Input material
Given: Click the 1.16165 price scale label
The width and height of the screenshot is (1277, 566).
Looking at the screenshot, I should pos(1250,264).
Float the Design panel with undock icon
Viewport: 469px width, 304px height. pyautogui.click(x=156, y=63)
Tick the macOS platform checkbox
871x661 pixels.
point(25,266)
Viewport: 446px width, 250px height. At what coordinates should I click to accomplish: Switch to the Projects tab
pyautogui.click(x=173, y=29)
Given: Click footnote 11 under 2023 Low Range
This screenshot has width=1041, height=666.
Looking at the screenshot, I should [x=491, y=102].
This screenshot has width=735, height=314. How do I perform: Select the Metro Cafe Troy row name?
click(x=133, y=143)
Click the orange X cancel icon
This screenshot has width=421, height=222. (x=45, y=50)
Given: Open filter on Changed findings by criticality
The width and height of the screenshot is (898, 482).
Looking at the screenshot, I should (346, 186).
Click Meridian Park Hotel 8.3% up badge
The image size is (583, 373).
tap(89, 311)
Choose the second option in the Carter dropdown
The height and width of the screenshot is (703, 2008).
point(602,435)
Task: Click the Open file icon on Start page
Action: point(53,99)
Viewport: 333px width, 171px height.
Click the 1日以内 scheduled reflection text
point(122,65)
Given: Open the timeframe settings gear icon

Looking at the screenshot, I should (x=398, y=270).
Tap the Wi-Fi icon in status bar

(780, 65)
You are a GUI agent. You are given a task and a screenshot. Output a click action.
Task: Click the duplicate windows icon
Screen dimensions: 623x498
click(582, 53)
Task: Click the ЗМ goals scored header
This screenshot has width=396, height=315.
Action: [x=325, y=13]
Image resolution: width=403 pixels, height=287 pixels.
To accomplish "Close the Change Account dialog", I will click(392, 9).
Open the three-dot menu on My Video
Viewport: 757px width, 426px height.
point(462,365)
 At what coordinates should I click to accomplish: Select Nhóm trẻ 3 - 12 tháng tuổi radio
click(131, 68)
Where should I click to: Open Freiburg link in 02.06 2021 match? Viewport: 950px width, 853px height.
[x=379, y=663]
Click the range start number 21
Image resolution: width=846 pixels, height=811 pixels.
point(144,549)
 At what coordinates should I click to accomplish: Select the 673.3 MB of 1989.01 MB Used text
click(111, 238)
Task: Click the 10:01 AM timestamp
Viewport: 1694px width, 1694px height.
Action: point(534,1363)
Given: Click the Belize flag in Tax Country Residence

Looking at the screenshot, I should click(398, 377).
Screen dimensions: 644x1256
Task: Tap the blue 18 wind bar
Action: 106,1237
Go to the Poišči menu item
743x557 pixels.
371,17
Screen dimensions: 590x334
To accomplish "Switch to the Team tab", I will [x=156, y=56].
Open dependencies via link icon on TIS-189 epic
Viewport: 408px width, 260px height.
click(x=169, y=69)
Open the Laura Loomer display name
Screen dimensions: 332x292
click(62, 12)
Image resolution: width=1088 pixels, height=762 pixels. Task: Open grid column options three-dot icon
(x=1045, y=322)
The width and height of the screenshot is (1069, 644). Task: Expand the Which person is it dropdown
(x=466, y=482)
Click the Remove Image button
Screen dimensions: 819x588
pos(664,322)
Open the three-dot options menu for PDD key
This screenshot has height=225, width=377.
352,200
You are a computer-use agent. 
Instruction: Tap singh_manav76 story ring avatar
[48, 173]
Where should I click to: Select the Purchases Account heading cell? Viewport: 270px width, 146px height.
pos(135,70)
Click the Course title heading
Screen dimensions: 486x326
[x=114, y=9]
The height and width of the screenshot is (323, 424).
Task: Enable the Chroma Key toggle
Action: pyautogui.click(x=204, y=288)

Work request
Find the string "agent" in the entries above. Copy each line where it occurs.

Expected output
You are a GUI agent. You are given a task and a screenshot. Output a click action.
You are a computer-use agent. 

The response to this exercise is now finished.